Qualifier Fela Kuti de « père de l’afrobeat » ne renvoie donc pas seulement à la création d’un genre, mais à l’invention d’une matrice musicale vivante, capable de se transformer et de circuler. Plus qu’un style figé, l’afrobeat est devenu un langage partagé, transmis de génération en génération et réinterprété à travers le monde.

Un artiste profondément engagé

Réduire Fela Kuti à un génie musical serait passer à côté de l’essentiel : pour lui, musique et politique sont indissociables. Né en 1938 dans une famille engagée — sa mère, Funmilayo Ransome-Kuti, est une figure majeure du militantisme nigérian —, il grandit dans un pays traversé par les bouleversements de la fin de la colonisation et de l’après-indépendance. Ses chansons deviennent rapidement des chroniques des réalités sociales et politiques du Nigéria.

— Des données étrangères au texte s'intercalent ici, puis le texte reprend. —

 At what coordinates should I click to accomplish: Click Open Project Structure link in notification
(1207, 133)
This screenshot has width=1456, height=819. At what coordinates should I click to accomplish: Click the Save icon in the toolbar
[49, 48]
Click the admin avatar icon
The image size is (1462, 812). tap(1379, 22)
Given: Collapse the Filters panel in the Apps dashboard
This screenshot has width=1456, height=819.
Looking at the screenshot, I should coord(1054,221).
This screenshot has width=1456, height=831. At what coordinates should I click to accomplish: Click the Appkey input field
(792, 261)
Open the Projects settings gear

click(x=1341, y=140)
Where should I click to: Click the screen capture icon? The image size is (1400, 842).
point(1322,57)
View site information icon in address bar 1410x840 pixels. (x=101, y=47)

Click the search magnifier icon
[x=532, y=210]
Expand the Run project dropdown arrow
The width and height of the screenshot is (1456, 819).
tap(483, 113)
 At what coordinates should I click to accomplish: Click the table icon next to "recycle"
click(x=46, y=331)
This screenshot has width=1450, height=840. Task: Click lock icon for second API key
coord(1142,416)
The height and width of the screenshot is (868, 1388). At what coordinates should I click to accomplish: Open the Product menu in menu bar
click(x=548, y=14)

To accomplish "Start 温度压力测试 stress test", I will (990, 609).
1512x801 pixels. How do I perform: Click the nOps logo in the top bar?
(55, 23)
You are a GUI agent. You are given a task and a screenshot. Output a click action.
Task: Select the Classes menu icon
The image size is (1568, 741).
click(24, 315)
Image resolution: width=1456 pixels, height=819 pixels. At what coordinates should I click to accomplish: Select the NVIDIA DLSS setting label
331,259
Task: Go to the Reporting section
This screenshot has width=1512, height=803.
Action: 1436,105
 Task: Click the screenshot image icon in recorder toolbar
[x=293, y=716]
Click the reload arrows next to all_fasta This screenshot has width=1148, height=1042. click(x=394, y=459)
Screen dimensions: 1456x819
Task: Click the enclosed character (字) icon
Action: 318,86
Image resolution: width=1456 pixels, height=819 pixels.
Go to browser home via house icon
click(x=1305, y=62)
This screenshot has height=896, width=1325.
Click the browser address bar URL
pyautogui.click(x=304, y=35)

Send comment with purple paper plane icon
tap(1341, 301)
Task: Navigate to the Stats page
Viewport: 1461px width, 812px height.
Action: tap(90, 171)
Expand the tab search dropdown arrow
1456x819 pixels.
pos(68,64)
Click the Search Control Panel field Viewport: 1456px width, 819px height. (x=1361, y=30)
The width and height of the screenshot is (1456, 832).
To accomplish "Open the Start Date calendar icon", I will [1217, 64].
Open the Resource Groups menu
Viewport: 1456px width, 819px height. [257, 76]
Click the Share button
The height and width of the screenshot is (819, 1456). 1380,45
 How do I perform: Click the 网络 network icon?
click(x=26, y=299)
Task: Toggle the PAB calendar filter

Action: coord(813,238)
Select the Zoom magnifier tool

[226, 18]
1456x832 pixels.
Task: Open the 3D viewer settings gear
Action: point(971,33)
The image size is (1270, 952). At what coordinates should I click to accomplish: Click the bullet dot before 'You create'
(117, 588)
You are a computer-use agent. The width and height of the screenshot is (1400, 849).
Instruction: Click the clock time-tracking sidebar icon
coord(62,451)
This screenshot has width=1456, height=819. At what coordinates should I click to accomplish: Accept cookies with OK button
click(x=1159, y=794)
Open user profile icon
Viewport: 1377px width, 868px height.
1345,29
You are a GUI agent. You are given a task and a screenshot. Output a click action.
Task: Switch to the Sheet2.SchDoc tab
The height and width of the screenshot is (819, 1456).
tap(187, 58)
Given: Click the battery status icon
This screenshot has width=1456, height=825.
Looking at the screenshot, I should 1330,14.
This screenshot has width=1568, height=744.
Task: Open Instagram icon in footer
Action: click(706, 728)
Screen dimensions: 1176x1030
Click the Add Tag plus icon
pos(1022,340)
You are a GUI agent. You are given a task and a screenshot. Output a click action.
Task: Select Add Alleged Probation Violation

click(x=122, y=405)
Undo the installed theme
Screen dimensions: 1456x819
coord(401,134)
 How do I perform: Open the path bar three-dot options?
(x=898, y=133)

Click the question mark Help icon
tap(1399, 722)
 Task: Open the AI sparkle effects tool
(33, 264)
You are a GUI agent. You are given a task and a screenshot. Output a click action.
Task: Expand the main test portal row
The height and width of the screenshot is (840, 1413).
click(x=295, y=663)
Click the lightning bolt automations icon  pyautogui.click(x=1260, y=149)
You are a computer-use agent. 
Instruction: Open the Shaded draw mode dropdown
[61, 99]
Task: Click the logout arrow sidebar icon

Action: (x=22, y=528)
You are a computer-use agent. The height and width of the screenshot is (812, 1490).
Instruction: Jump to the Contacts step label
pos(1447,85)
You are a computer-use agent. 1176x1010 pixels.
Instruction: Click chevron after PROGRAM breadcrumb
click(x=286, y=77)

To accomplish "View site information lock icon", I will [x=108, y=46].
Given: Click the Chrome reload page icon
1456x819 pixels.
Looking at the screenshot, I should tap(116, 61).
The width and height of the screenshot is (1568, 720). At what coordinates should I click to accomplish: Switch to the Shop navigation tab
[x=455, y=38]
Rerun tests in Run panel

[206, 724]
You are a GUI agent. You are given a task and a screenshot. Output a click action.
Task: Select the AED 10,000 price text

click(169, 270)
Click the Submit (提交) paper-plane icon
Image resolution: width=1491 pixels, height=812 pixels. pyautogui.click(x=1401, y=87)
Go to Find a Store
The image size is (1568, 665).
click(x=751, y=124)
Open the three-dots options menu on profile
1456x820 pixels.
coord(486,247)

Le Shrine, son club emblématique à Lagos, s’impose comme un lieu culturel central, mêlant musique, performance et sociabilité artistique. Les tensions avec les autorités, les arrestations et les violences subies marquent durablement sa trajectoire et nourrissent une œuvre où l’artiste assume pleinement une fonction de commentateur social.

Fela Kuti explore également d’autres formes d’engagement, notamment à travers la création d’espaces de vie alternatifs où se croisent création artistique et réflexion collective. Ses choix esthétiques et personnels participent d’une volonté affirmée de s’affranchir des normes dominantes et de revendiquer une expression culturelle autonome.

Cette dimension engagée contribue à faire de Fela Kuti une référence durable pour de nombreux artistes africains et afro-descendants, rappelant que la musique peut être à la fois un espace de création, de plaisir et de transmission. En distinguant Fela Kuti Kuti pour l’ensemble de sa carrière, les Grammy Awards ne saluent pas seulement un catalogue musical exceptionnel : ils reconnaissent la vitalité d’un héritage qui continue d’évoluer, porté par des artistes, des scènes et des publics à travers le monde.